State is the legal order (Schmitt 2005)1. Sovereignty is the power of applying the exception in the state. In normal conditions laws and rules are governing the whole causal network of society. Exceptional circustamces allow the sovereign to exercise authority beyond those rules. This special attributes are normally limited by the constitution. But what is happening when both the constituent power and chaos are framing the decisions of the sovereign?

It could be the case in the Peruvian process of democratizing state decisions. This is caused by the global crisis of representation, when nor the state neither elected officials provide the citizens with the living conditions to exercise their rights, granted by implicit agreement that hold the regime operating. Peruvian process has been observed and critizised as an irregular form of democracy. Varied opinions employ adjetive and subjective interpretations. The Economist has qualified as hybrid democracy, due to the lack of political culture mainly2. Meanwhile, academics interpret the process reflecting ‘a fragile democracy or … the sign of a nondemocratic regime’3, within a regime of ‘democracy without parties’4.

In this regard, I hypothesize that above-mentioned references, are influenced by biased perceptions. The source of these interpretations are at least credited to modernist simple conceptions of state order, without taking into account the actual operation of a system composed by multiple interacting and decentralized power subjects, who are generating the political chaos they register accordingly.

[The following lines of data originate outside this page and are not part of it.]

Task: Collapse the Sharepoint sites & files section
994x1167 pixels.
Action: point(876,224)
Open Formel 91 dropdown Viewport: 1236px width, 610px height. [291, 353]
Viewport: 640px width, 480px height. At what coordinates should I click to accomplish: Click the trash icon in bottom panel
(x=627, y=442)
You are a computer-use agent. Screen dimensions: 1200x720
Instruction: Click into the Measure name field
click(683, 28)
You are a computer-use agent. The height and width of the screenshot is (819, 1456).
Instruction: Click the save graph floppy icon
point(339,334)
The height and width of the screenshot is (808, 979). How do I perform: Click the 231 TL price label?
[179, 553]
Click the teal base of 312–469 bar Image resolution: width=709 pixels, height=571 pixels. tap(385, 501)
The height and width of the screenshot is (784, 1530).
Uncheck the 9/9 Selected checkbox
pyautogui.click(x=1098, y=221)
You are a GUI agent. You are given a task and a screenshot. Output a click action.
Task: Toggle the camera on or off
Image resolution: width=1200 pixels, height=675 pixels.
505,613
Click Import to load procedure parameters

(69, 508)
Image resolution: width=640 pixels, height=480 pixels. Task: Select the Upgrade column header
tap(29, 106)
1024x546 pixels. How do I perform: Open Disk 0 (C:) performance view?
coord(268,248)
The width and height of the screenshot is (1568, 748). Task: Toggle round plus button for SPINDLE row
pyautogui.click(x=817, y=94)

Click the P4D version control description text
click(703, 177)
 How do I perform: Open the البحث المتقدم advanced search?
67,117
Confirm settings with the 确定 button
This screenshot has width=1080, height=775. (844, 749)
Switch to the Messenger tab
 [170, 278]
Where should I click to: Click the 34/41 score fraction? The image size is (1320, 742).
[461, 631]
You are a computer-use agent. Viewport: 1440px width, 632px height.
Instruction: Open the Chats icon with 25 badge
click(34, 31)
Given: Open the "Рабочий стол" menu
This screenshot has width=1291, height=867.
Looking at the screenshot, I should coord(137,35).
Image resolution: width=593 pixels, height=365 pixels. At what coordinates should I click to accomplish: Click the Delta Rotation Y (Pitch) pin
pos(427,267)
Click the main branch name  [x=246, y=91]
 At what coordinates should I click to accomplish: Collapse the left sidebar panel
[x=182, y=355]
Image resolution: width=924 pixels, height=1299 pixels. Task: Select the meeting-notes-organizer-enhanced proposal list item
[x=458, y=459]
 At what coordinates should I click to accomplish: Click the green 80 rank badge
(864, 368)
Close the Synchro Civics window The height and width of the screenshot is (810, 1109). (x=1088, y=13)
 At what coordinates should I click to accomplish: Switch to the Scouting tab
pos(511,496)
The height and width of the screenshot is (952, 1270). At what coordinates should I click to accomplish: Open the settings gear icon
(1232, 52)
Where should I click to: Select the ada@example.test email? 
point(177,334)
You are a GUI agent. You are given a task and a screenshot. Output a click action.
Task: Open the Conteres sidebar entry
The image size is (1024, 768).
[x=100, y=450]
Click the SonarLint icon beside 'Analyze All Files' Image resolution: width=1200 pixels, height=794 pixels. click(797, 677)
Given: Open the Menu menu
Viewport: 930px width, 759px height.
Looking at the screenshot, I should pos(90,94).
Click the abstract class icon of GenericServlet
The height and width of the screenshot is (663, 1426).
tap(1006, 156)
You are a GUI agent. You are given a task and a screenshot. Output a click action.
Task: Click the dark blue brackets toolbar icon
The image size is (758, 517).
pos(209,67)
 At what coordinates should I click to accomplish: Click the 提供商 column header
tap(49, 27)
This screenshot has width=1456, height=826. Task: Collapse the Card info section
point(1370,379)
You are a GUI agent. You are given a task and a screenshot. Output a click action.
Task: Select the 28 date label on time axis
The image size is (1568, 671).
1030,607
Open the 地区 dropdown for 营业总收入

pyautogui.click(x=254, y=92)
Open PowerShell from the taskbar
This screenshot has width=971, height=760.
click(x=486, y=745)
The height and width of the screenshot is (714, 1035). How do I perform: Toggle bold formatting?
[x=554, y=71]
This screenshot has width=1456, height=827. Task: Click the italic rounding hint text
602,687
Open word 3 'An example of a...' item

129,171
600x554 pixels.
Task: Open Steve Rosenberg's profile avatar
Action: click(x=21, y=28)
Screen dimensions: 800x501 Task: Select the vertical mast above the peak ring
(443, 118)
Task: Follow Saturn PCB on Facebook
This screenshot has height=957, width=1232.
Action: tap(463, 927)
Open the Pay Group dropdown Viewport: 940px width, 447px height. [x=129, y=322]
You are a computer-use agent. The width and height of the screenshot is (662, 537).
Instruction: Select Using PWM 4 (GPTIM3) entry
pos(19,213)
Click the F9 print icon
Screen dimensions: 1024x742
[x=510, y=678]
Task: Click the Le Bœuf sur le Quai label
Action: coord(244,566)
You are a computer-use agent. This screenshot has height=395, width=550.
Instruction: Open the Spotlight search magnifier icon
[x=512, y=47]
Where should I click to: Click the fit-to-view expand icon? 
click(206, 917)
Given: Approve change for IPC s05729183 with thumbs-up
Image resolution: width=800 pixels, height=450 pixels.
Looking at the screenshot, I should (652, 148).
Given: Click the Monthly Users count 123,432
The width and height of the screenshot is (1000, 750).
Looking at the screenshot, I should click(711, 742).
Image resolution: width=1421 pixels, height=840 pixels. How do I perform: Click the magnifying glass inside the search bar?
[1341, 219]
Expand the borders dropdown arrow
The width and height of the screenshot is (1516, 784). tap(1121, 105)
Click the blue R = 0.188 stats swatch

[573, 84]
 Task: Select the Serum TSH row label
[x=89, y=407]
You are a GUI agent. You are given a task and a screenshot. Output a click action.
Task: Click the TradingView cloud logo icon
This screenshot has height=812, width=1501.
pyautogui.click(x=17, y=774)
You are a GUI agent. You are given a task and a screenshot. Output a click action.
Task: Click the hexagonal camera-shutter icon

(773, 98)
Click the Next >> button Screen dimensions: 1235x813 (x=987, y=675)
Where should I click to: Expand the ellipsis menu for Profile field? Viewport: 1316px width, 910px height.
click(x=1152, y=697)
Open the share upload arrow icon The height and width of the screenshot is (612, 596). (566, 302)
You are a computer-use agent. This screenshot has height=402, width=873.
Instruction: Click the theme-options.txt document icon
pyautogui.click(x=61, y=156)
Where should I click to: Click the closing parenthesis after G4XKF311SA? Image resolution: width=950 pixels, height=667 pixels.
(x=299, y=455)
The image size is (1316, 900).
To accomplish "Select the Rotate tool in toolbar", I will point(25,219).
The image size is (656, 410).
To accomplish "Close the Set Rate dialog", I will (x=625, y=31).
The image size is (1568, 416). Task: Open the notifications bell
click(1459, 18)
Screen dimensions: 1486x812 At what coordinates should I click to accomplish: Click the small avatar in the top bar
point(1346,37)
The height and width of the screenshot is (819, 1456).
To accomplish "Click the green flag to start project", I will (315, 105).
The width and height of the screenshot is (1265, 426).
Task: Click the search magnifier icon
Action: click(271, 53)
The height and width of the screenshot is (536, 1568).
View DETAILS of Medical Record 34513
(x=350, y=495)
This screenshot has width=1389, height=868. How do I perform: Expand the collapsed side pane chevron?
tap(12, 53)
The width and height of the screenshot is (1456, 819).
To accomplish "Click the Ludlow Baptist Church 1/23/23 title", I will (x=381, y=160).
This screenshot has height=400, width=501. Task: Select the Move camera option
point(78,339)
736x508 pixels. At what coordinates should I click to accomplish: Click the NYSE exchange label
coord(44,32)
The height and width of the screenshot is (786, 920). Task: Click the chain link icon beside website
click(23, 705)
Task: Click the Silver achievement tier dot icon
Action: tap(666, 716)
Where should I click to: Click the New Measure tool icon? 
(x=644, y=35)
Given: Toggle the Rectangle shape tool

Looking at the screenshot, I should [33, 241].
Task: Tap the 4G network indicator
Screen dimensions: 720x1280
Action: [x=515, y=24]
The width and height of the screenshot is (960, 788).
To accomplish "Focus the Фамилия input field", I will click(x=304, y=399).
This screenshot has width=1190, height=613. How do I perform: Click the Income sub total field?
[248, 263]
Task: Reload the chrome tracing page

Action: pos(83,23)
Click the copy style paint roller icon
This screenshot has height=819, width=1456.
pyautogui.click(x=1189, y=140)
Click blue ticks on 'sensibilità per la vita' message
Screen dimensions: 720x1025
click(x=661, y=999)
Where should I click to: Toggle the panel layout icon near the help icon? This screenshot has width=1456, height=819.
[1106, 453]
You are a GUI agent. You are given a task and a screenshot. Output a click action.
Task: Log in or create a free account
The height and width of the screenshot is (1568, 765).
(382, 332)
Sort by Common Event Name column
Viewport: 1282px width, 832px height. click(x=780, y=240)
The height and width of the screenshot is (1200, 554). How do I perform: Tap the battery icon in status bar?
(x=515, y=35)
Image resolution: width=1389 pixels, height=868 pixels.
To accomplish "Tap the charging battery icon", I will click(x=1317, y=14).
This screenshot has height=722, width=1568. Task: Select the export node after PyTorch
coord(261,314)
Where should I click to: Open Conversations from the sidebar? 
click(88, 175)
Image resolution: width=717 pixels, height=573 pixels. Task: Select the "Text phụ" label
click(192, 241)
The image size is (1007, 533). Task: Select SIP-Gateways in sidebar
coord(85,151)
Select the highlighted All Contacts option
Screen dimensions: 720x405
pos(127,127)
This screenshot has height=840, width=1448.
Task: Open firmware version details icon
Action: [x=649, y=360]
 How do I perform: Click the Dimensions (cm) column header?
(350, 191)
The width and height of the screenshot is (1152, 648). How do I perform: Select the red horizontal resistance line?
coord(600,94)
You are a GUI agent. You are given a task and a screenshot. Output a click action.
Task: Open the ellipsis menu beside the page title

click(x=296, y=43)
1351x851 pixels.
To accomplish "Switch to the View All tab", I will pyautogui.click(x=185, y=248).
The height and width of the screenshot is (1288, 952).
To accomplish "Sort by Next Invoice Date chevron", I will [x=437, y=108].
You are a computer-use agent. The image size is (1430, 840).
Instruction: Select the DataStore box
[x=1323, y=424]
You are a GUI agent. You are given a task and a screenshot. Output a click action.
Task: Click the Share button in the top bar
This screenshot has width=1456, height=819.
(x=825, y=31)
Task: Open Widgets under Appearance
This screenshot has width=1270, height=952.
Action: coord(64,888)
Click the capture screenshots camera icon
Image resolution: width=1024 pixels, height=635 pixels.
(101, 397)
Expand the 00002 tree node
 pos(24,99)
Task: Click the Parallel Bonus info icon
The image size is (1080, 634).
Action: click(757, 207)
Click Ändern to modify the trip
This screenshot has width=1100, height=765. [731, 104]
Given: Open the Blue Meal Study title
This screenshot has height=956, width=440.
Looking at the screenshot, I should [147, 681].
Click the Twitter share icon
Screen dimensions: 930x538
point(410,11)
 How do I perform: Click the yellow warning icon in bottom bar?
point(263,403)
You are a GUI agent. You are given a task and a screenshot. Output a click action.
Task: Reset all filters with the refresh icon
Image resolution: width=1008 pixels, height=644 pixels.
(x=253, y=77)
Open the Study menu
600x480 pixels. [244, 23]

To investigate the Peruvian process it is suggested to recognize it as an emergent order. It is not the order from a sovereign that decides the cherished stable political culture, it is the power diseminated across many nodes along with the ‘points of ascription’ (Schmitt 2005). This causal network that determinates everything is therefore the object of study that could better reflect the dynamics. In this sense, Peruvian democratic system keeping away from anarchy fosters autonomous operation of actors, even thos acting ‘informally’ whose power the sovereign state both linger and hinder.

References

  1. Carl Schmitt. 2005. Political theology: four chapters on the concept of sovereignty. Translated by George Schwab. University of Chicago Press. 

  2. The Economist Democracy Index 2023 https://www.eiu.com/n/campaigns/democracy-index-2023/ 

  3. Rodrigo Barrenechea, Alberto Vergara. 2023. Peru: The Danger of Powerless Democracy. Journal of Democracy 34(2): 77-89. Johns Hopkins University Press. <DOI: https://doi.org/10.1353/jod.2023.0015> 

  4. Steven Levitsky and Maxwell A. Cameron. 2003. Democracy without Parties? Political Parties and Regime Change in Fujimori’s Peru. Latin American Politics and Society 45(3): 1-33. Cambridge University Press.